(Collected data)
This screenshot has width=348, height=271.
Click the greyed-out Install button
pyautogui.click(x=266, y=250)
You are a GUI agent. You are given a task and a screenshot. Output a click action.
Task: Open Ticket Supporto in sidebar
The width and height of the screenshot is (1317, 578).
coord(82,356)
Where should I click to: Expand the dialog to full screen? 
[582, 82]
...
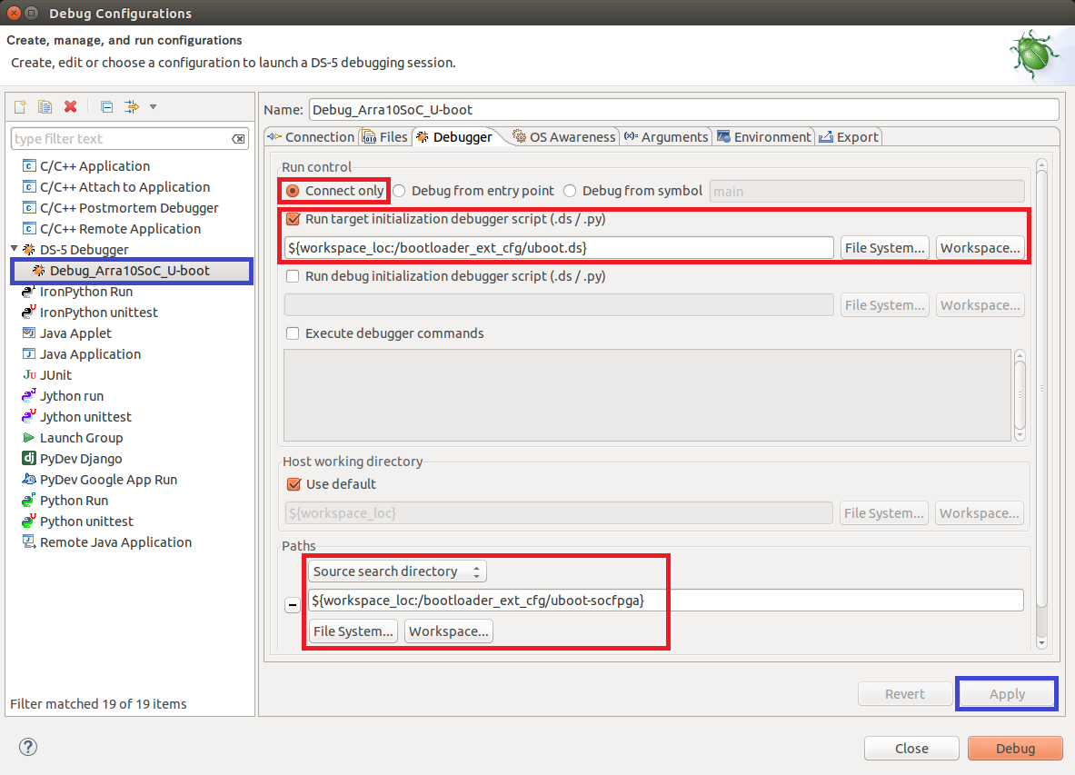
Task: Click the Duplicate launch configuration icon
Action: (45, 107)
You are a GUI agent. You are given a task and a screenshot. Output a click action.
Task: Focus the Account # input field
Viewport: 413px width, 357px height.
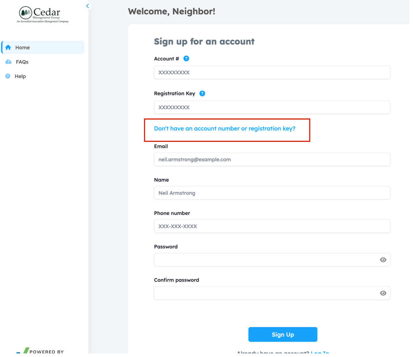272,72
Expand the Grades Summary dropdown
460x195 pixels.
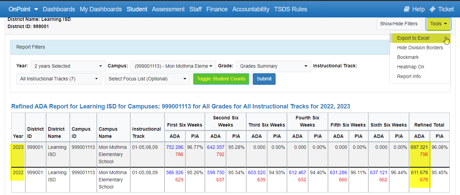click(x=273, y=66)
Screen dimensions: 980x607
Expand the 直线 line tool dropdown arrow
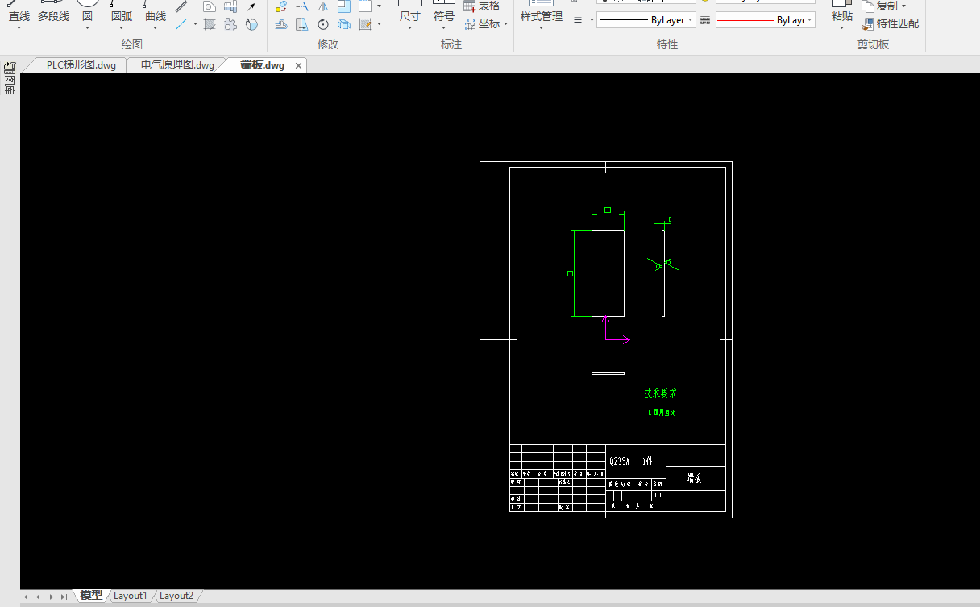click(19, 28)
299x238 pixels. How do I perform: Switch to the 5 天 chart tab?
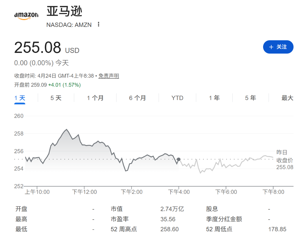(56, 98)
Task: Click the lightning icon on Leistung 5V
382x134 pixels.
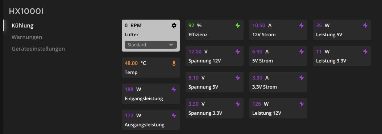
...
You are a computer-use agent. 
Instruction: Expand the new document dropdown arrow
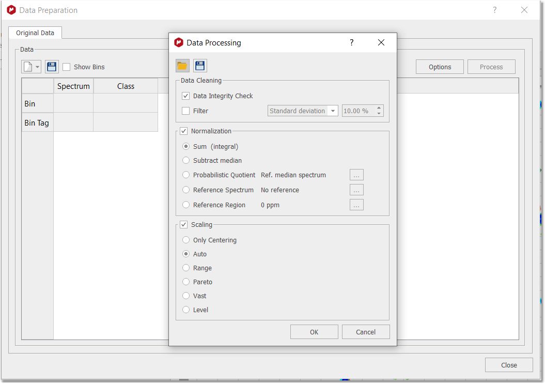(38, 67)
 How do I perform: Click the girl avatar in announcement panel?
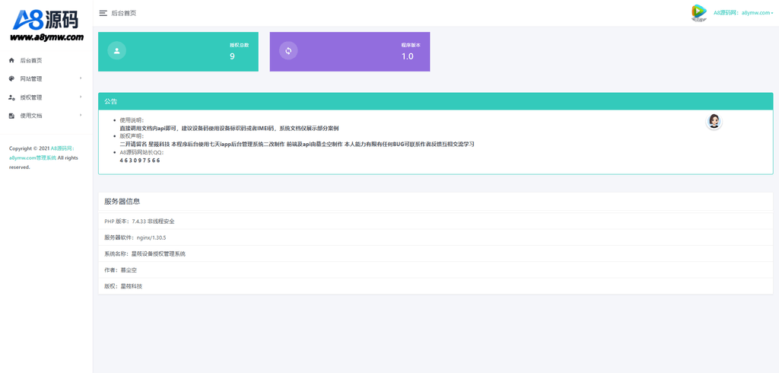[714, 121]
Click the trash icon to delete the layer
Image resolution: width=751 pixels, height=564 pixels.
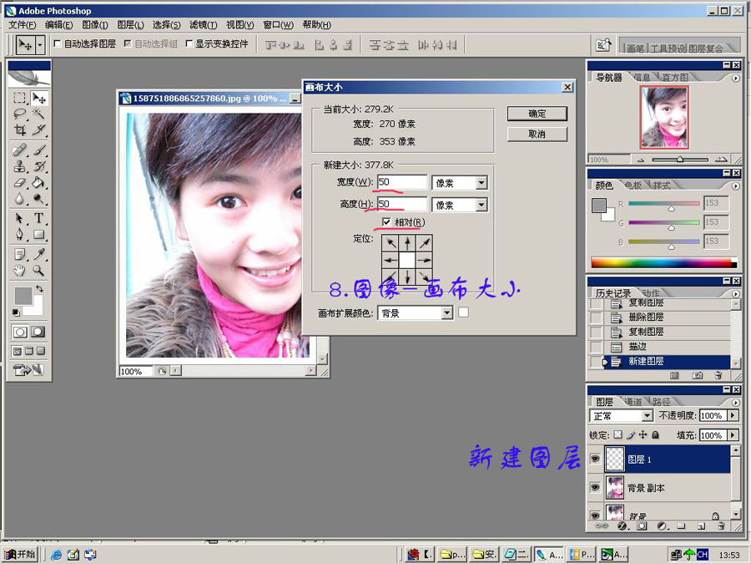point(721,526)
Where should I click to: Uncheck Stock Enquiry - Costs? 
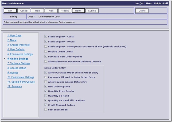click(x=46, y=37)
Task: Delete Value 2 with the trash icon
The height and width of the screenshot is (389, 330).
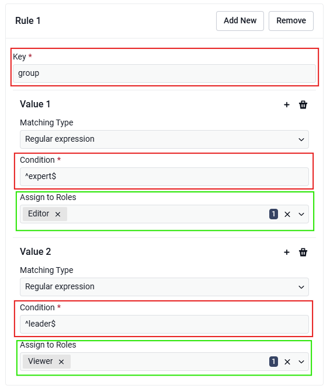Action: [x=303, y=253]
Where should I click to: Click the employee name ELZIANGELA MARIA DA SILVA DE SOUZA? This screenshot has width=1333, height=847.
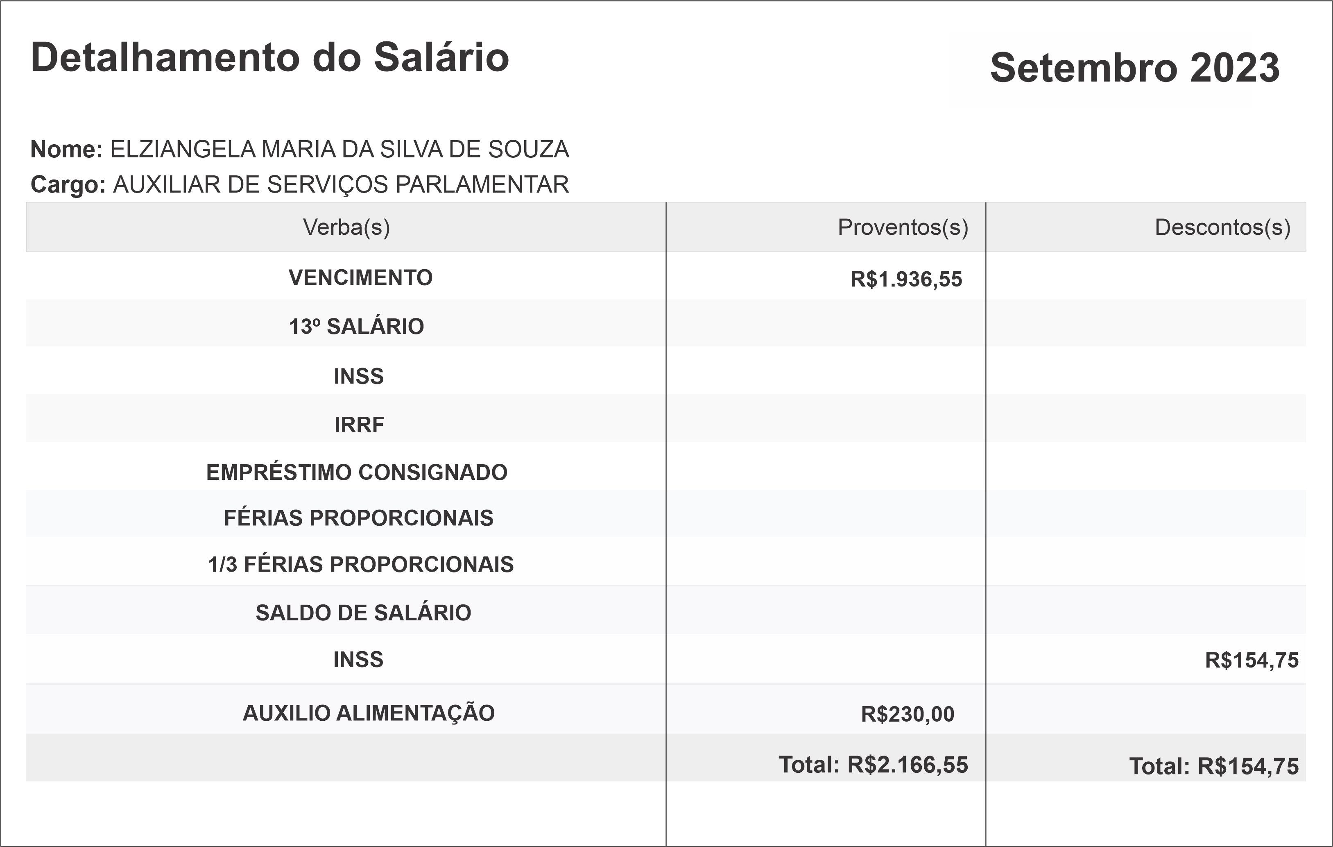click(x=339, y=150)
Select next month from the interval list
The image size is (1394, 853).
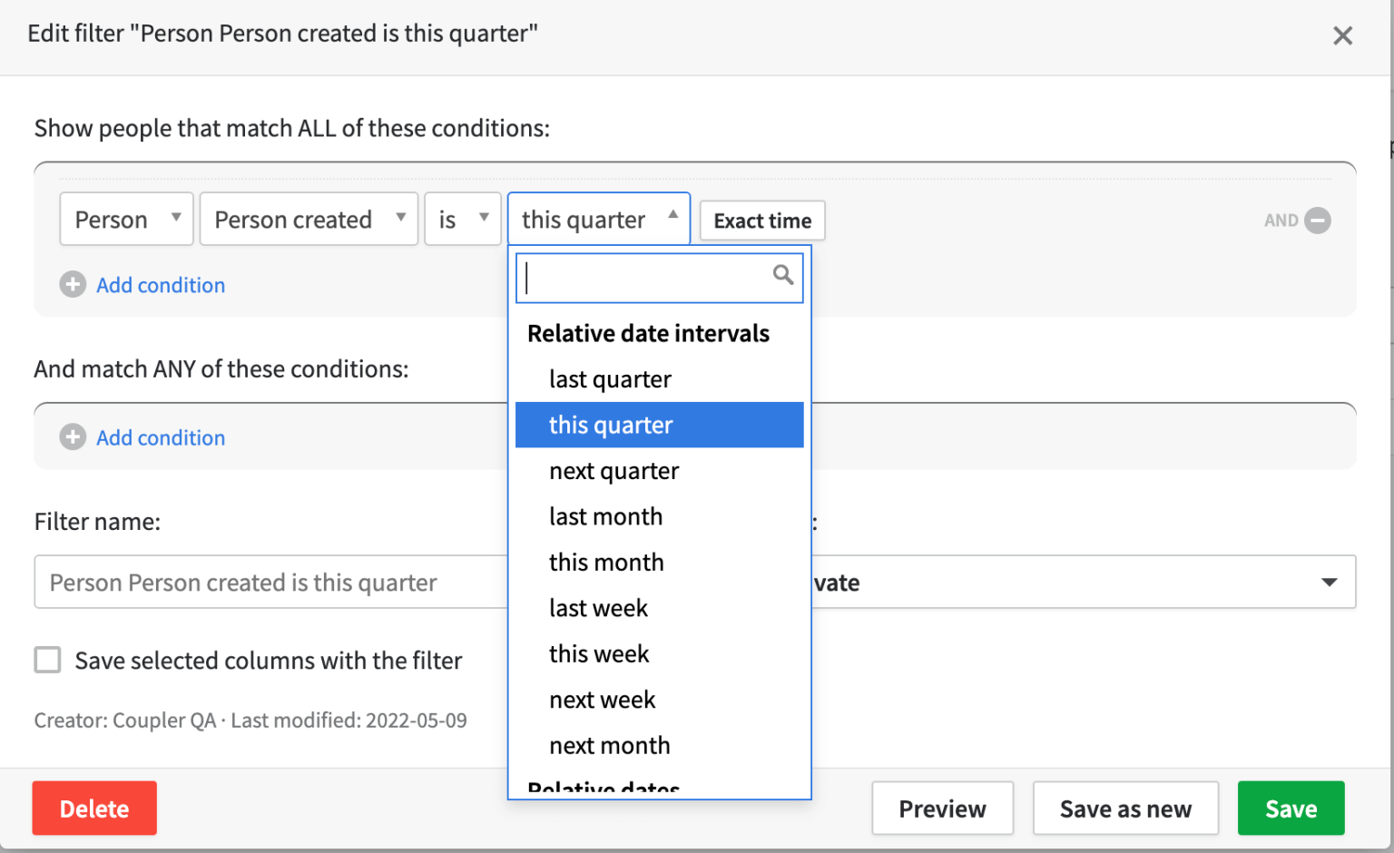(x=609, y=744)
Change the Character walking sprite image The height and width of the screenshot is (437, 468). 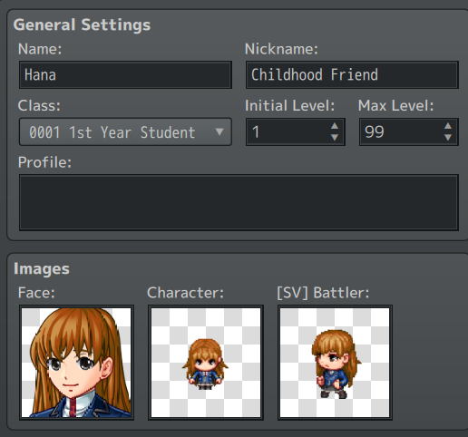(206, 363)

▸ THE TASK:
Only the lines above starting with the line with "Task: Focus the Account # input field" and going on through the line with "382x134 pixels." belong in the answer; repeat them exactly, minus any picture.

▸ THE ANSWER:
Task: Focus the Account # input field
Viewport: 413px width, 357px height.
272,72
Expand the Grades Summary dropdown
460x195 pixels.
click(x=273, y=66)
Screen dimensions: 980x607
Expand the 直线 line tool dropdown arrow
click(19, 28)
299x238 pixels. How do I perform: Switch to the 5 天 chart tab?
(56, 98)
Task: Click the lightning icon on Leistung 5V
382x134 pixels.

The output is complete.